Do this: Swap "a particular element" for "a specific element" in the records from the line containing "coordinates (519, 153)." through the line containing "go to next page", and give back only those lines with nothing else altered.

Stored data
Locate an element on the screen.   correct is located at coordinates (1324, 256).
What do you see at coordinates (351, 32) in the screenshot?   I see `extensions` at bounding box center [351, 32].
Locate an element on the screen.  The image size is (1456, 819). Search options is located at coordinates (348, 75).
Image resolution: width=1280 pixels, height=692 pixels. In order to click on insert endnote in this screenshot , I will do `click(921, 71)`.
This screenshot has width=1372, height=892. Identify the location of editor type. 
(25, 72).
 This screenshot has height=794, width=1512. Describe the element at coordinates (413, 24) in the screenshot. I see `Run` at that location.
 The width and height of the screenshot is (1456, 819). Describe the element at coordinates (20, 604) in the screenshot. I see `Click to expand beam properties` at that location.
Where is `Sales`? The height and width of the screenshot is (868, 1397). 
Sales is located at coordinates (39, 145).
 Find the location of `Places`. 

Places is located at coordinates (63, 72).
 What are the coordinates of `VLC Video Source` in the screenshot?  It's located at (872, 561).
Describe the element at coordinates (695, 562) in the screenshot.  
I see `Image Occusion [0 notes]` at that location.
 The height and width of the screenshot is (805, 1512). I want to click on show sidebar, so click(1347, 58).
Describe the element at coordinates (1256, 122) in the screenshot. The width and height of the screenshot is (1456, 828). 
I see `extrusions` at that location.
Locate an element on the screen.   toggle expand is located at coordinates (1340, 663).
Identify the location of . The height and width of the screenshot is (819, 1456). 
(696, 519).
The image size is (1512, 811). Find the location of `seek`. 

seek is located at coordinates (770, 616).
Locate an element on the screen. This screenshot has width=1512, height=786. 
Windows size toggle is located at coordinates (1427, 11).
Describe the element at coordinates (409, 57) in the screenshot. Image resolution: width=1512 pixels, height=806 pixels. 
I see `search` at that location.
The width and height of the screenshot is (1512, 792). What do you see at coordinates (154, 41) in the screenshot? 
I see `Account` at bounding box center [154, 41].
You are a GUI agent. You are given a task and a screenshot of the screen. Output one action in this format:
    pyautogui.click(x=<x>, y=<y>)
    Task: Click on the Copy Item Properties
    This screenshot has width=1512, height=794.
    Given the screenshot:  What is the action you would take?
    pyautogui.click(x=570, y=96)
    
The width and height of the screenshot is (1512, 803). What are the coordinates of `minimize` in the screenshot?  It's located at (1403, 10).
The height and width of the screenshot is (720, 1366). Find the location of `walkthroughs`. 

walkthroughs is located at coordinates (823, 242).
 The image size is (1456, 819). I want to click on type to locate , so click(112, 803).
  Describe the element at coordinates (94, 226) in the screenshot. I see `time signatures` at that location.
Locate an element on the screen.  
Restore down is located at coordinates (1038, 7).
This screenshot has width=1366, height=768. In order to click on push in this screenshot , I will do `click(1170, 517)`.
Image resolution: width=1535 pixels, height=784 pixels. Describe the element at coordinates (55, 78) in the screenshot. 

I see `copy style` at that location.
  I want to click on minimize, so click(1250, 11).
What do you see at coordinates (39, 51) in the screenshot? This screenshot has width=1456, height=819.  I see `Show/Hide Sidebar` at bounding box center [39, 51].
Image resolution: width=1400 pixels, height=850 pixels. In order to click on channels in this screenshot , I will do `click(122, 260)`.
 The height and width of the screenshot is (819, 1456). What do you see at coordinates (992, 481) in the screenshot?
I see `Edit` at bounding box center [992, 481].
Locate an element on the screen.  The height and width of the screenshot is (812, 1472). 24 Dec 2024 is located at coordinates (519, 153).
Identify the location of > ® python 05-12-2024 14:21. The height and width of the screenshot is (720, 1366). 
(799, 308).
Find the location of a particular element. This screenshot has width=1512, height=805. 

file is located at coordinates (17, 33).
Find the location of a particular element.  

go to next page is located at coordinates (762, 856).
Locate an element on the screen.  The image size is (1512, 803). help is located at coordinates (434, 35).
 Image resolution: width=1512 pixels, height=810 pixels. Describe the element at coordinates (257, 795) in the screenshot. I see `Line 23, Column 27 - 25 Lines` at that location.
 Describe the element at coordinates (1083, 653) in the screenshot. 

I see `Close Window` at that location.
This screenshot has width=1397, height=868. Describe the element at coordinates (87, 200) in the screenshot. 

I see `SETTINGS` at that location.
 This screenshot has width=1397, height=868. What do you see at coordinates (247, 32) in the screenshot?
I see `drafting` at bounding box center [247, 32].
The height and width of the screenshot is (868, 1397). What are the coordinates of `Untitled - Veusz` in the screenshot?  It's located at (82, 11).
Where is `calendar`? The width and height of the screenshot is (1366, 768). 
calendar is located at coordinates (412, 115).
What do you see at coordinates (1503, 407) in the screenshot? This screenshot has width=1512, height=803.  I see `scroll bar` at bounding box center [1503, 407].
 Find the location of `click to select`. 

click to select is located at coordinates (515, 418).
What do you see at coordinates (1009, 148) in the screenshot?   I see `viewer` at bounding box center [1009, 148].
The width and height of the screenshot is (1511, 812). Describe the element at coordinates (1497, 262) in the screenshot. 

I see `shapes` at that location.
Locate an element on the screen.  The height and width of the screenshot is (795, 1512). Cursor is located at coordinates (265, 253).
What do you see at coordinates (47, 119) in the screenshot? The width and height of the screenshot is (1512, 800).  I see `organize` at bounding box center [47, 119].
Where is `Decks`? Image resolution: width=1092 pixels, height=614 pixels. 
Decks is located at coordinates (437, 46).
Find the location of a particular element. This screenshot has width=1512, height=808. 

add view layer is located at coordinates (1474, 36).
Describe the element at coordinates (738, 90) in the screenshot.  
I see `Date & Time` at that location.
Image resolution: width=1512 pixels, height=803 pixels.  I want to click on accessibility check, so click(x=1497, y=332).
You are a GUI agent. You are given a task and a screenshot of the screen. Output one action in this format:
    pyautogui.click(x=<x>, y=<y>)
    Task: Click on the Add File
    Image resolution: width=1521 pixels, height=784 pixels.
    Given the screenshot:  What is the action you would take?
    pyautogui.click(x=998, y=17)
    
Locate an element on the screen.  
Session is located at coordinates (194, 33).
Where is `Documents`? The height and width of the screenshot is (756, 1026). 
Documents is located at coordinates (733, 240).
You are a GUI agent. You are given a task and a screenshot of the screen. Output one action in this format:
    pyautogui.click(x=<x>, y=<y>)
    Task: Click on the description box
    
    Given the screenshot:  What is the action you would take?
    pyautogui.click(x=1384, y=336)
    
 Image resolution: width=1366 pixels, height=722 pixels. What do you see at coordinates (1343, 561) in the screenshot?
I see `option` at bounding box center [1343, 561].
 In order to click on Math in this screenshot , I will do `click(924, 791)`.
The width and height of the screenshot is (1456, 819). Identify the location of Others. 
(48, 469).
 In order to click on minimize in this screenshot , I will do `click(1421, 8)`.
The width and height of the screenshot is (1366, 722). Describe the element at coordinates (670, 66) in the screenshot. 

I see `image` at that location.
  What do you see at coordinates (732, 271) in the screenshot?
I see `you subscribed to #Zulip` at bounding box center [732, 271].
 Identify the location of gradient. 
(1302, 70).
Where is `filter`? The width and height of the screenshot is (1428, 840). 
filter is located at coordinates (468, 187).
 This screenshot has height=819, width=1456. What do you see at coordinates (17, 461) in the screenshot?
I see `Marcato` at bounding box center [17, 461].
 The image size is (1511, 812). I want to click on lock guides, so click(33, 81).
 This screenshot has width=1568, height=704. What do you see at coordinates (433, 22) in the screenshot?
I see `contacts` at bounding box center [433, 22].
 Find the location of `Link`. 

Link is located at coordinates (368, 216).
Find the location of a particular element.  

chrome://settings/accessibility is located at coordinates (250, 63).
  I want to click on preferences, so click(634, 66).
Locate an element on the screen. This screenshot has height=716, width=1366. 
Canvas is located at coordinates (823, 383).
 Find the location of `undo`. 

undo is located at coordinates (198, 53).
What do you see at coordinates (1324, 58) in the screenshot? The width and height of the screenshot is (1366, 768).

Result of the task:
Locate an element on the screen.  The height and width of the screenshot is (812, 1472). 24 Dec 2024 is located at coordinates (519, 153).
Identify the location of > ® python 05-12-2024 14:21. The height and width of the screenshot is (720, 1366). 
(799, 308).
Find the location of a specific element. This screenshot has width=1512, height=805. 

file is located at coordinates (17, 33).
Find the location of a specific element.  

go to next page is located at coordinates (762, 856).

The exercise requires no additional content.